SOURCE DATA:
◆ ◆ ◆ ◆
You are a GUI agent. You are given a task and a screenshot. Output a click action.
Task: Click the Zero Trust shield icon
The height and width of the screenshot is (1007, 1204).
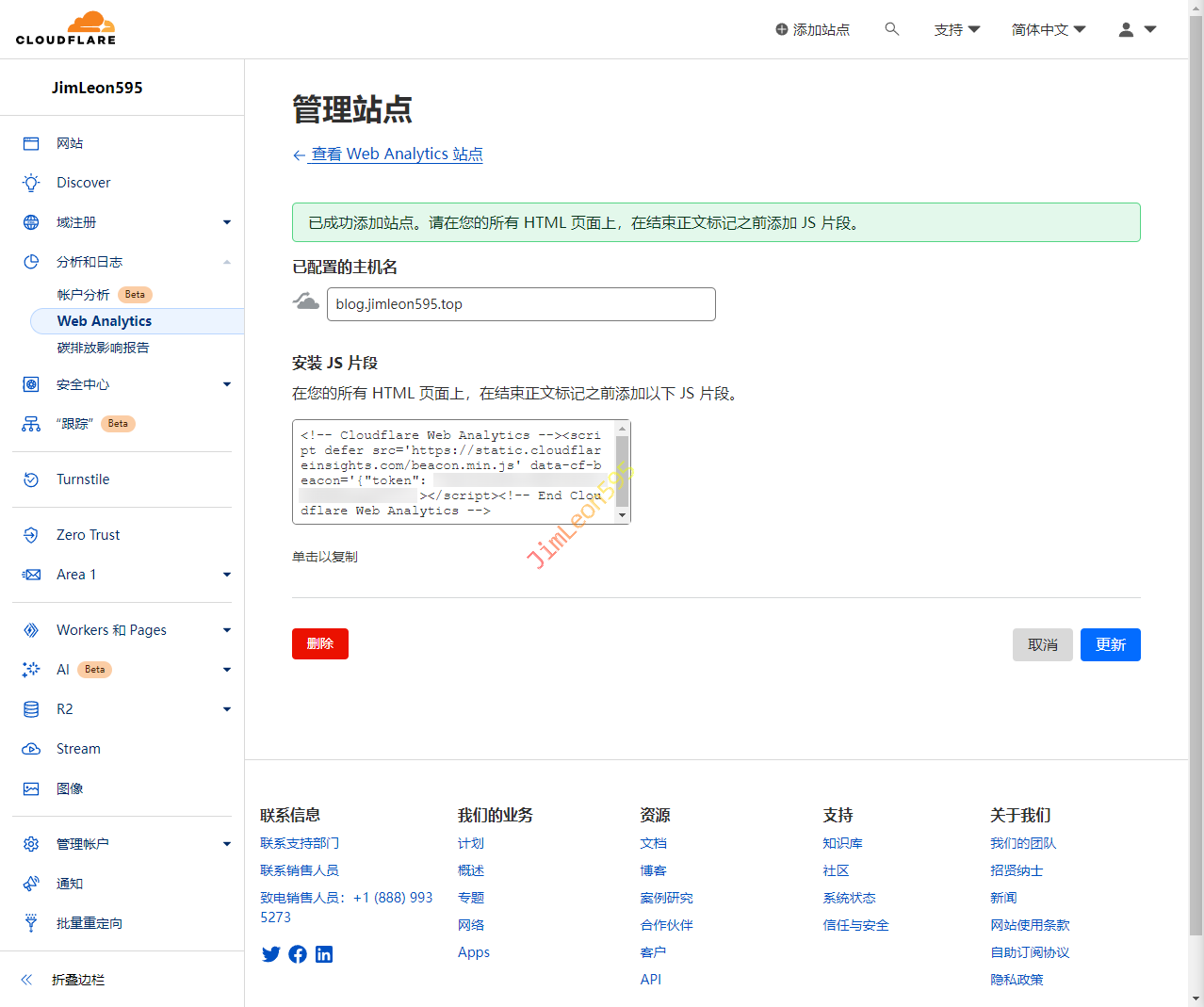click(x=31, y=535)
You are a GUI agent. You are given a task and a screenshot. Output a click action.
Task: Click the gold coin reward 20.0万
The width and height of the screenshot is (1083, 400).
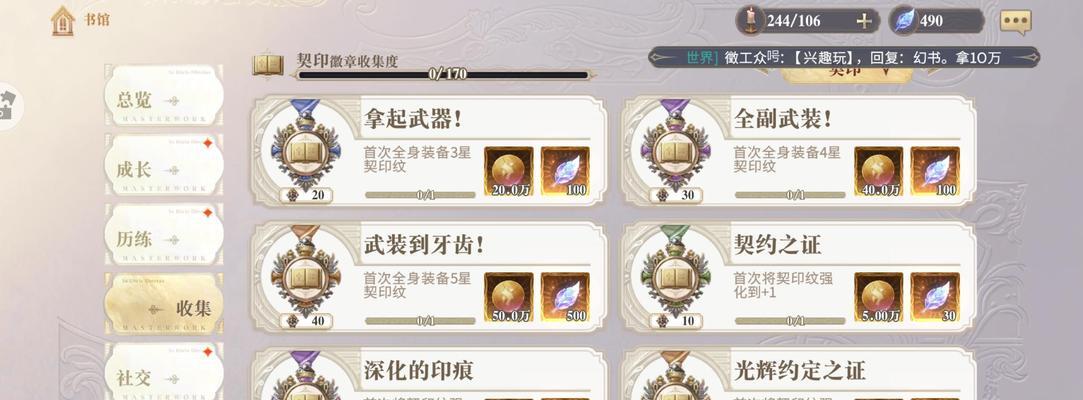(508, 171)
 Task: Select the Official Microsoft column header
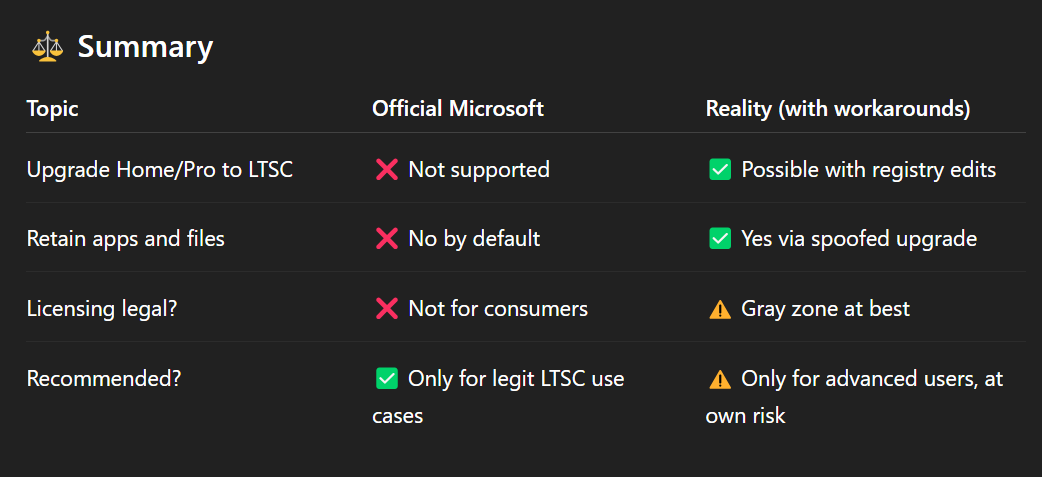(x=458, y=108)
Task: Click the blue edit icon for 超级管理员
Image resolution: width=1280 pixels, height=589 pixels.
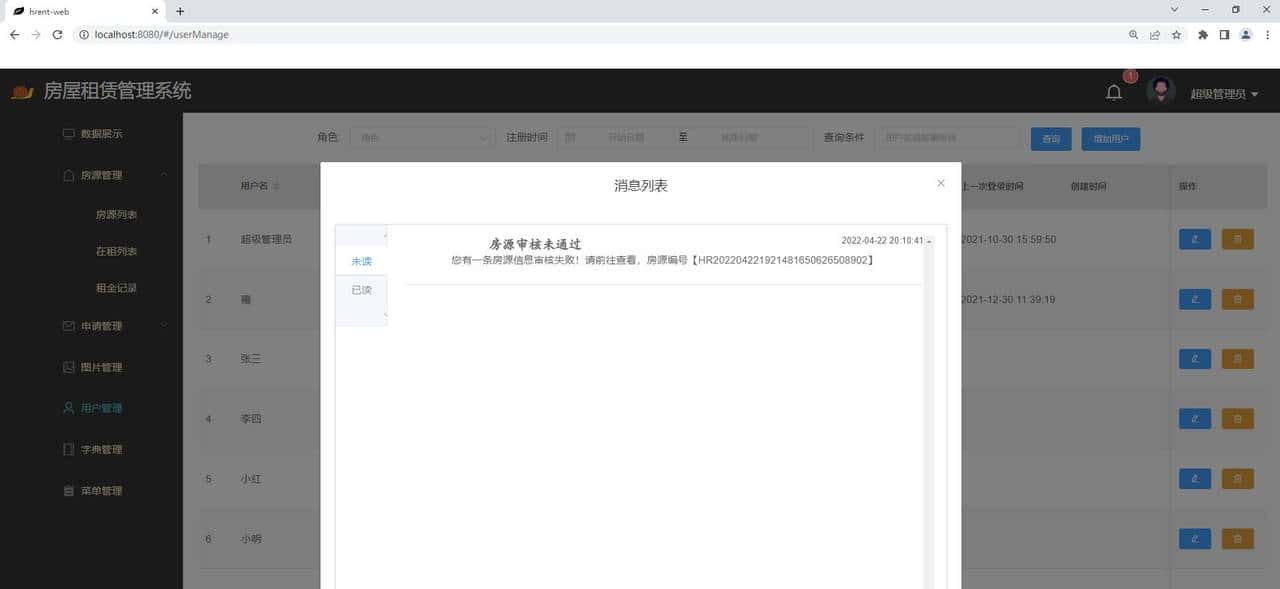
◆ ◆ ◆ ◆
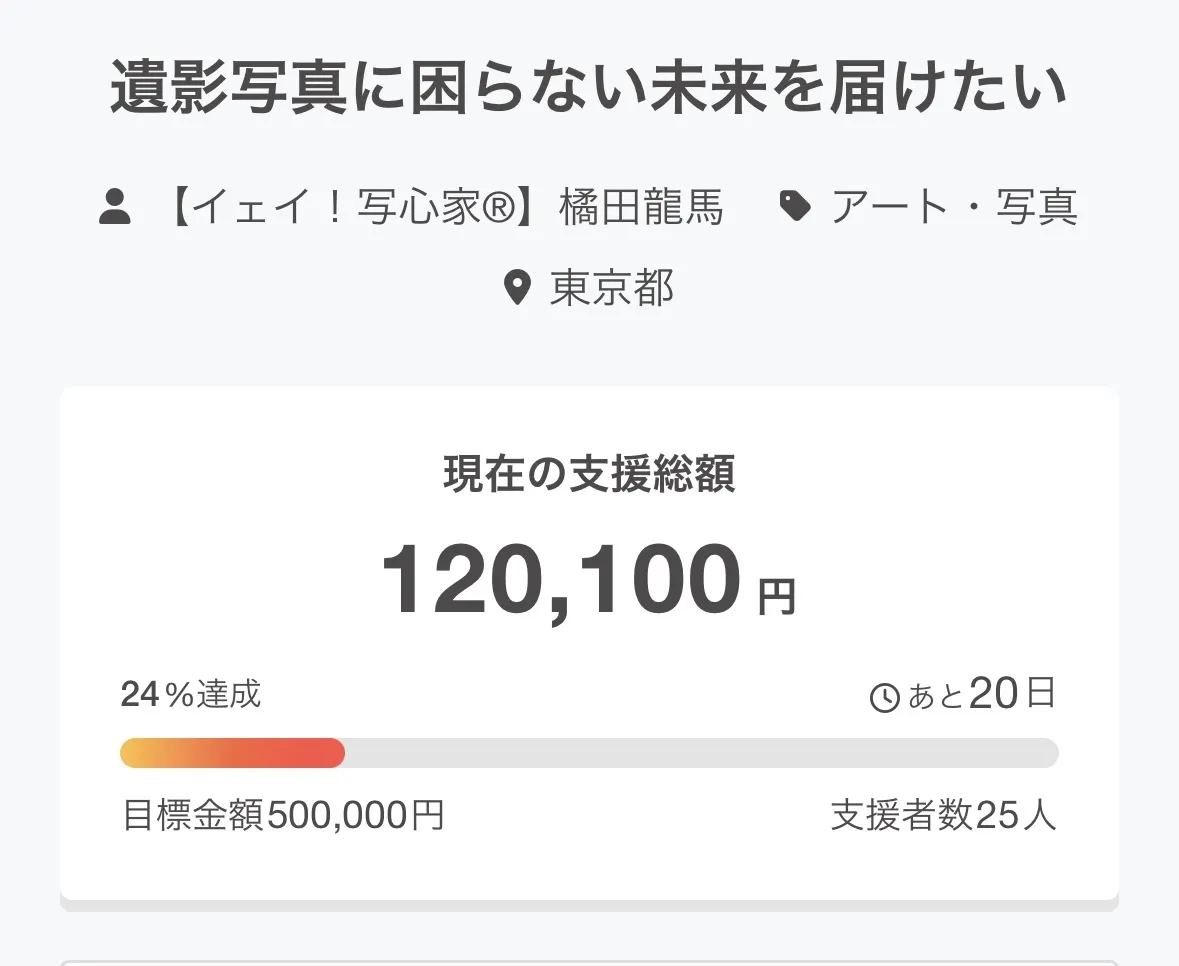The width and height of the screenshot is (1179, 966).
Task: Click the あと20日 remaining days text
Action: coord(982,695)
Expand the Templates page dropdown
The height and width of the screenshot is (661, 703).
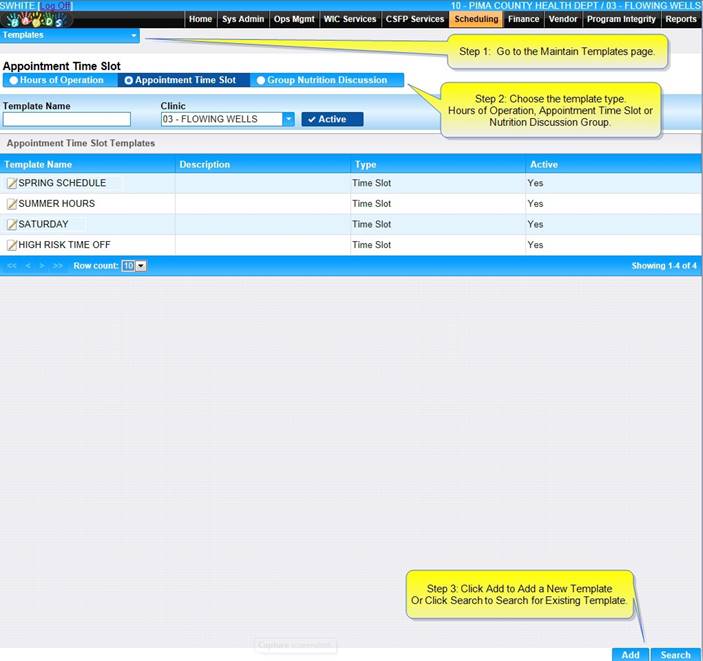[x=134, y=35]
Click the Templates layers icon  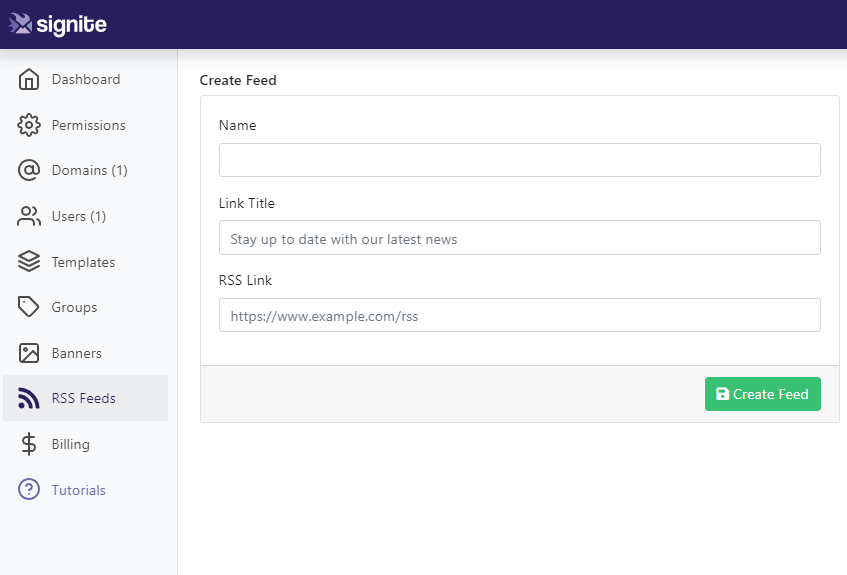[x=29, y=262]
◆ ◆ ◆ ◆
WHAT YOU ARE ASKED TO DO:
Please rescale the data from the line with "Task: Select the" up to and including the line with "Image resolution: width=1280" by repeating only those lines, requests included, with every answer coordinate multiplied by 2.15 and rounded to a whole number, halves going up. Leave the pictures out of your answer.

FINAL ANSWER:
 Task: Select the Official Microsoft column header
(x=985, y=232)
Task: Click the blue edit icon for 超级管理员
Image resolution: width=1280 pixels, height=589 pixels.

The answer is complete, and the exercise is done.